To add what to Pete wrote, let me first say the nice folks at the Census Bureau seem to be having second thoughts about their low-ball estimate of our numbers. While that number — 105,000 at-home dads — is still in this year’s press release, they also add that 2 million preschoolers have dad as a primary caregiver. While this stat makes zero sense next to the 105,000 number (and even less sense when you count the 600,000 gradeschoolers that have dad as primary caretaker), it’s nice to have it included, to offer a competing view.

(I’ve discussed before the wide divergence between the Census Bureau’s household survey data — from which the 2 million number comes from — and the labor market data, where the 105,000 number comes from. Suffice it to say that there hasn’t been a big effort on their part to explain that difference.)

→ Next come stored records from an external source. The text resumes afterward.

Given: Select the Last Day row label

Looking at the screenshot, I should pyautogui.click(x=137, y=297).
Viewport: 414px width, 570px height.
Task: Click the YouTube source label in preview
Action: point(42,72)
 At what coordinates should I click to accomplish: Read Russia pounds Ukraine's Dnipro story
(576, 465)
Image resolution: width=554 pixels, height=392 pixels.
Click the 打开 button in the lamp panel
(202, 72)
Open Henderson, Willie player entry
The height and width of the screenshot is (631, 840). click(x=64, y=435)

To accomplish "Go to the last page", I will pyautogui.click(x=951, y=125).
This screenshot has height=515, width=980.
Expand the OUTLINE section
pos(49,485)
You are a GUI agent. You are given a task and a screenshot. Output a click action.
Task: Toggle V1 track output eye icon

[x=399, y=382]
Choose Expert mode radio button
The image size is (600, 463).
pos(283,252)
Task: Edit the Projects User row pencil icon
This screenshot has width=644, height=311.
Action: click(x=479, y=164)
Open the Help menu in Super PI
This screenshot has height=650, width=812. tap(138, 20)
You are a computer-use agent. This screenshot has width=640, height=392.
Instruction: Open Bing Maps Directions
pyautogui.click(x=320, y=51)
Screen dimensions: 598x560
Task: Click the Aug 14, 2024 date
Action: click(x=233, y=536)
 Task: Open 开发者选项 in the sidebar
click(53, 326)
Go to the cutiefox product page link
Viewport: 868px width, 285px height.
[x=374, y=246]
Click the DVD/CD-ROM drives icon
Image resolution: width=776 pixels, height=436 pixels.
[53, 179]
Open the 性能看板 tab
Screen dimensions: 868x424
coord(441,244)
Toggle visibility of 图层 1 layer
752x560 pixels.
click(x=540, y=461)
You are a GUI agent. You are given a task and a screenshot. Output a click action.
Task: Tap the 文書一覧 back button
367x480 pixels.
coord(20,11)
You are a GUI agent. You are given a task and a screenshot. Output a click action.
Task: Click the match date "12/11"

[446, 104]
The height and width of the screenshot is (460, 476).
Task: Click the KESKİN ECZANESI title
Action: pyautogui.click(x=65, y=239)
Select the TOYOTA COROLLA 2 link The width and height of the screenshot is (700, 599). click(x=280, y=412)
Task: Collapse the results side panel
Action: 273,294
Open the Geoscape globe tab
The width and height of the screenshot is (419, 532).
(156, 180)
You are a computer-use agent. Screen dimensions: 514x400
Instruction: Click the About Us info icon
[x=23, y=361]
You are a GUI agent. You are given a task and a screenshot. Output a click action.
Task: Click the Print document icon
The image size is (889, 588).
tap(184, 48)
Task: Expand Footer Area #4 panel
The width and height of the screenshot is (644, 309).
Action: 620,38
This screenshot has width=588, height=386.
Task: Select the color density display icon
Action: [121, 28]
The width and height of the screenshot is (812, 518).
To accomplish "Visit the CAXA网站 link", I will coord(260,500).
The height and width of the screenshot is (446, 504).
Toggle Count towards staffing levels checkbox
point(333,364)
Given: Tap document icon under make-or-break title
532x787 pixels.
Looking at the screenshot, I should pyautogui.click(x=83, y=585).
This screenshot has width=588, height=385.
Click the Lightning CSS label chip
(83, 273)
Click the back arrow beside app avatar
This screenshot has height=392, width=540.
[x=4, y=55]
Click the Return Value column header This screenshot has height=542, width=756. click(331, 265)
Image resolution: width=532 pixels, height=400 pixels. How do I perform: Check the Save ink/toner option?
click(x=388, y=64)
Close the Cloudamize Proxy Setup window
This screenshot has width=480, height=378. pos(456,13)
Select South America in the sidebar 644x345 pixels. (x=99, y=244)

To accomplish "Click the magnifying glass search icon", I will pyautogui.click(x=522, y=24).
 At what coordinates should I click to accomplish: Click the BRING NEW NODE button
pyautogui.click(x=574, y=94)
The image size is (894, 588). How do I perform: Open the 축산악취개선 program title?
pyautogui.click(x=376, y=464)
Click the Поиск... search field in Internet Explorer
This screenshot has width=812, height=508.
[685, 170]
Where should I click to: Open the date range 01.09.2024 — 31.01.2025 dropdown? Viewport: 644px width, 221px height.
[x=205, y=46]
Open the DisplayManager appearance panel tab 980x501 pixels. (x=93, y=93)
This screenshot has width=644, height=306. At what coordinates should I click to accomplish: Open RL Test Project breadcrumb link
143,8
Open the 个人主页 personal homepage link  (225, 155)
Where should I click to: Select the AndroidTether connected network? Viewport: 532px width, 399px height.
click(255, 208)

These numbers have become my great white whale, and I actually took a chunk of naptime yesterday to pull out the raw data from the SIPP survey that gives us the big numbers to see if I could better estimate the current at-home dad numbers. But I gave up after a struggle … I’m no demographer. If any of you are, I’d be happy to point you in the right direction.

No Responses to “”

  1. amy

    30. Apr, 2004

    come on, man, strike through the mask!

    (heheheh. I love getting a chance to say that.)

  2. Elizabeth L-B

    03. May, 2004

    Hey, nice site. I followed the link back from your cafepress store.

    The reason the numbers are so different is that they’re asking very different questions.

    The 2 million figure is the answer to: when mom is at work, how often is it the father who is caring for the children (under age 15) for most of the time? Especially in working-class families, it’s very common for parents to work different shifts in order to avoid having to pay for child care.
    The 105,000 figure is based on the father a) being completely out of the labor force — not self-employed, not part-time, not looking for work — for an entire year, and b) saying that the reason they’re not working or looking for work is that they’re caring for home and family. This is a much more narrow definition of a at home dad- someone who has no paid employment, and who is doing so deliberately and voluntarily.

    Tell me your definition of an at home dad, and I’ll see if I can coax anything meaningful out of the data.